I'm really not having much luck with my units today ...

I'll try the Betaine, thanks.

So when I sequenced insert on the plasmid after recombination I had: few bases of plasmid -> restriction site -> first 14 bases of gene correctly (primer is 18 long) -> ~300 bases of nonsense -> gene resumes ~50 bases ahead at vaguely similar site -> rest of gene followed by restriction site and back to plasmid. Weird. I've checked the primer sequence 10s of times and redesigned it with several tools, they all give the same result (bar adding or removing a 3' base occationally), its definitely the right sequence for the gene.

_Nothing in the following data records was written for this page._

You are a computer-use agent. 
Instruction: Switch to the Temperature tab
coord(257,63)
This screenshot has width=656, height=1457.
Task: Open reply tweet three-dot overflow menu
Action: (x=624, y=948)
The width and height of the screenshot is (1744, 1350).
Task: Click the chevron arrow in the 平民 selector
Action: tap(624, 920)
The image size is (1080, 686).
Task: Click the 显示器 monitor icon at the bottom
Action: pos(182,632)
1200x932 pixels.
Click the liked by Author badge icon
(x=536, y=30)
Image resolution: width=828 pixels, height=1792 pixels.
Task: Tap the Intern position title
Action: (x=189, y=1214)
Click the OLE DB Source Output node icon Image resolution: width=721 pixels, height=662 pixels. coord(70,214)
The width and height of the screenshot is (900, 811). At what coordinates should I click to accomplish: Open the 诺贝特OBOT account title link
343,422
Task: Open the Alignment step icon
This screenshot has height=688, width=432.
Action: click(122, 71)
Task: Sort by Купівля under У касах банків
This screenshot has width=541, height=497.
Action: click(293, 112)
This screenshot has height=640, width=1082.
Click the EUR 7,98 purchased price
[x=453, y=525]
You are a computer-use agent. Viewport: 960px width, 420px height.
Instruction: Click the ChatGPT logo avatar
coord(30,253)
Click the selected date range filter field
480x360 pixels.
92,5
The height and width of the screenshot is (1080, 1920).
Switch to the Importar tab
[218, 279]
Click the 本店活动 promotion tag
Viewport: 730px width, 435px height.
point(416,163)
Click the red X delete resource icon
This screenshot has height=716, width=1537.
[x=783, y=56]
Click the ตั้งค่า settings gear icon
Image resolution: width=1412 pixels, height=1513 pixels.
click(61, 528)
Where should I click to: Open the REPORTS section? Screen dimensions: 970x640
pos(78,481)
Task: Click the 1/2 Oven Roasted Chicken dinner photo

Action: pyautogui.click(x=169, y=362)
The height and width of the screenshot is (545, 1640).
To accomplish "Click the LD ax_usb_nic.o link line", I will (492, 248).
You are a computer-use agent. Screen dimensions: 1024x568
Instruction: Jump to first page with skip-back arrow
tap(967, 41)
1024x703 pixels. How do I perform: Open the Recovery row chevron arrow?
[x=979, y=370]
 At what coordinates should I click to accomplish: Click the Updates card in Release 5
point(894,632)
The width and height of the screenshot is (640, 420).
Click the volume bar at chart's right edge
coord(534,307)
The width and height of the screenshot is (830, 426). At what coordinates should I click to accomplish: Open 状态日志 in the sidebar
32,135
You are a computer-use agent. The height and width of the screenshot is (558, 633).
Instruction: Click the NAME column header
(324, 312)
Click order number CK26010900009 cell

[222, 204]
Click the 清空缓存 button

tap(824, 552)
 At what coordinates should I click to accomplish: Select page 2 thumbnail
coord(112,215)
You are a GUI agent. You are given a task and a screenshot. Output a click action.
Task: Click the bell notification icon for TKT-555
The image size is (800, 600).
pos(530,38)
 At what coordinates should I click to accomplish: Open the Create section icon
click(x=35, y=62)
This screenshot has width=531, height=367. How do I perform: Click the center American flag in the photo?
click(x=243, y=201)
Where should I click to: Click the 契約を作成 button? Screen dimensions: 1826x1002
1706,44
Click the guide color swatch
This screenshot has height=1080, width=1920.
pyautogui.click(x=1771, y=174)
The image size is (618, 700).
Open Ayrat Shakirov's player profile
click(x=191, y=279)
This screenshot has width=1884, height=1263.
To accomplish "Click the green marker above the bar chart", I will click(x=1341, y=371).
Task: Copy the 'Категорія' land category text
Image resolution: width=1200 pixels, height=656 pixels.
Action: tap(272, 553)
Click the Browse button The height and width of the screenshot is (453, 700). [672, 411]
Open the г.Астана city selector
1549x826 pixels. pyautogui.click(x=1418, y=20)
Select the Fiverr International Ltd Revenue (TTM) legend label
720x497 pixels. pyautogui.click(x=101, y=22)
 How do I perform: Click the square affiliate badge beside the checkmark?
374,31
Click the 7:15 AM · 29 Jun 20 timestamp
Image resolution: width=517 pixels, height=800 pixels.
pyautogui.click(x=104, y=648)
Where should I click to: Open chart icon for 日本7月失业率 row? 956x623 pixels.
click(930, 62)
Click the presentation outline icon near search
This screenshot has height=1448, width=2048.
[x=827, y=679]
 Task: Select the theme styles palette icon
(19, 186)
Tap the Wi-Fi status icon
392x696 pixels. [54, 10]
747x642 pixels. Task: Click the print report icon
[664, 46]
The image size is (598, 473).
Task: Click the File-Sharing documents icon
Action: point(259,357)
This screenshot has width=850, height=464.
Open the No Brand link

What evidence do you have that the template sequence is what you think it is?

I took it from a miniprep of the e coli we use for overexpression -> purification of our protein of interest. Someone else from my group sequenced all of our stocks as part of housekeeping recently and everything came back good, but I'll ask him for a copy of the sequencing to check myself and see if I can identify the random sequence.